O halde mahkemece yukarıda yapılan açıklamalar çerçevesinde çek asıllarının bankaya bırakılarak kısmi ödemenin talep edilmesi halinde bankanın ödeme yükümlülüğünün bulunduğu gözetilmeden yazılı şekilde davanın kabulünde isabet görülmemiştir...")
Gerekçesiyle bozularak dosya yerine geri çevrilmekle, yeniden yapılan yargılama sonunda, mahkemece önceki kararda direnilmiştir.
TEMYİZ EDEN : Taraf vekilleri
HUKUK GENEL KURULU KARARI
Hukuk Genel Kurulunca incelenerek direnme kararının süresinde temyiz edildiği anlaşıldıktan ve dosyadaki kağıtlar okunduktan sonra gereği görüşüldü:
Tarafların karşılıklı iddia ve savunmalarına, dosyadaki tutanak ve kanıtlara, bozma kararında açıklanan gerektirici nedenlere göre, Hukuk Genel Kurulu"nca da benimsenen Özel Daire bozma kararına uyulmak gerekirken, önceki kararda direnilmesi usul ve yasaya aykırıdır. Bu nedenle direnme kararı bozulmalıdır.

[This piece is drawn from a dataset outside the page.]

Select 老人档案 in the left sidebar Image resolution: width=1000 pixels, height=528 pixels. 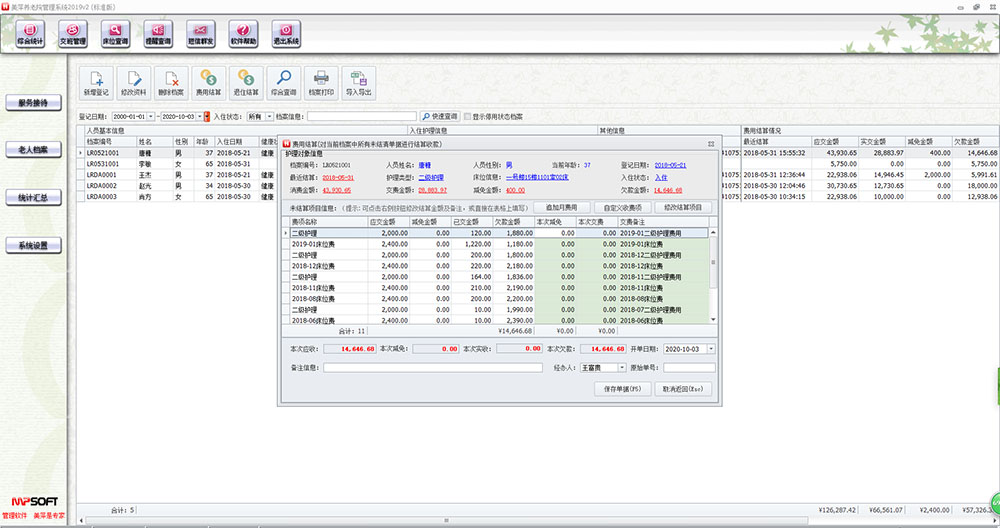(33, 150)
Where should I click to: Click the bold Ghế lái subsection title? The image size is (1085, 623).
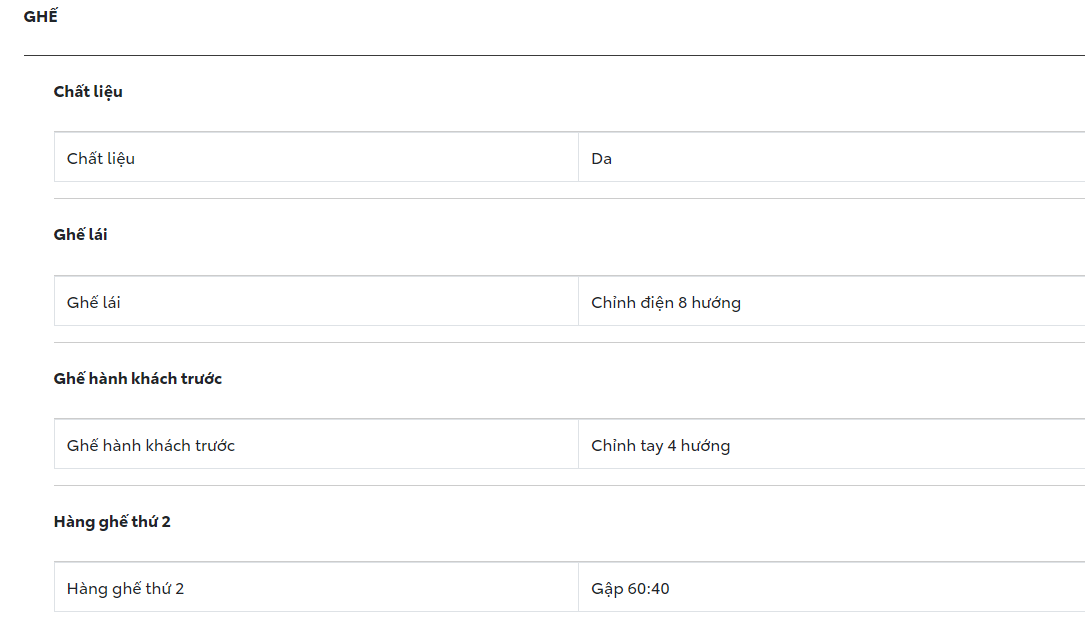pyautogui.click(x=81, y=235)
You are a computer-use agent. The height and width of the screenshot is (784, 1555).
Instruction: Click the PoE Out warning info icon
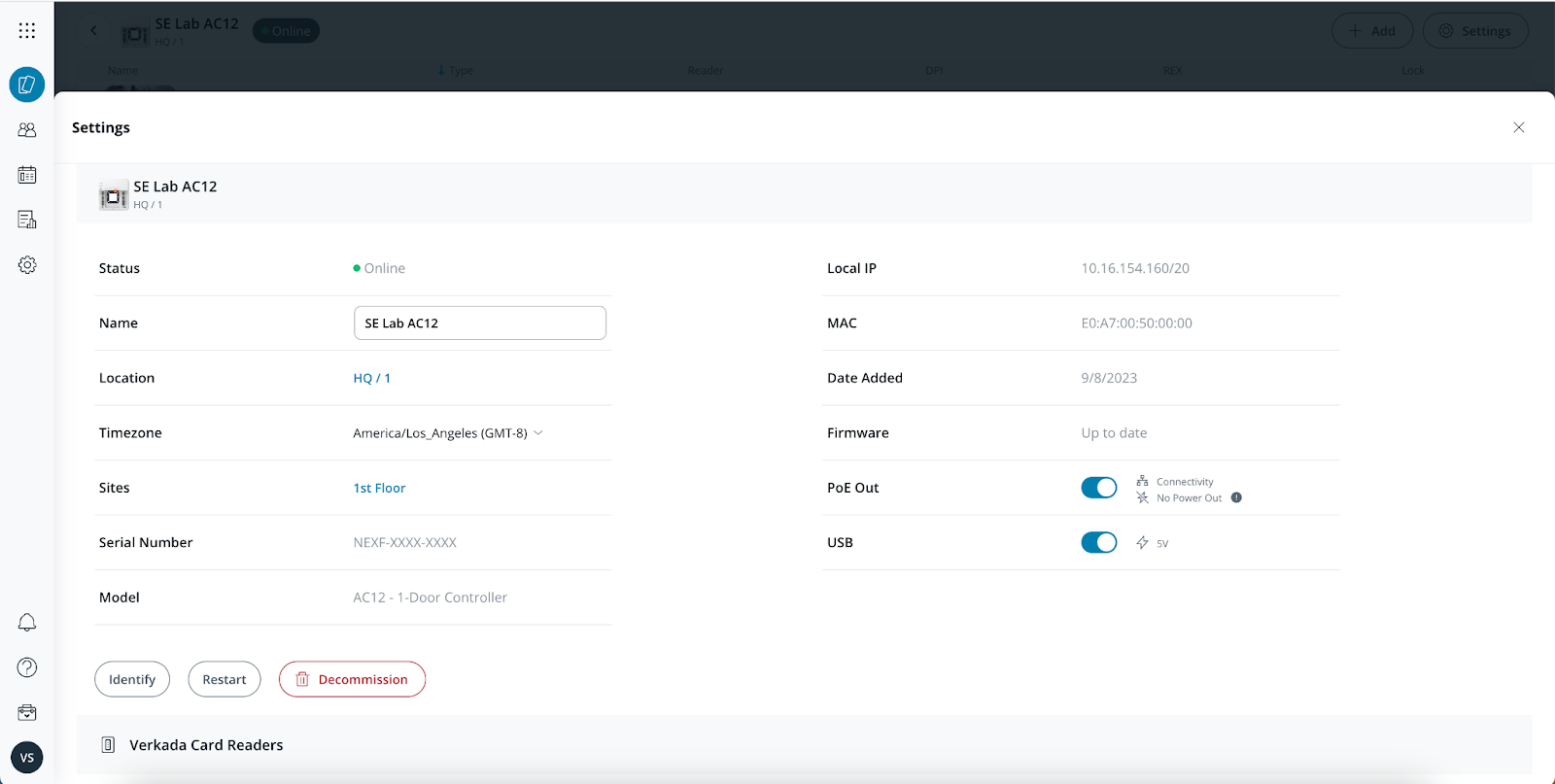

S O N U Ç : Taraf vekillerinin temyiz itirazlarının kabulü ile, direnme kararının Özel Daire bozma kararında gösterilen nedenlerden dolayı H.U.M.K."nun 429.maddesi gereğince BOZULMASINA, istek halinde temyiz peşin harcının geri verilmesine, 02.06.2010 gününde oyçokluğu ile karar verildi.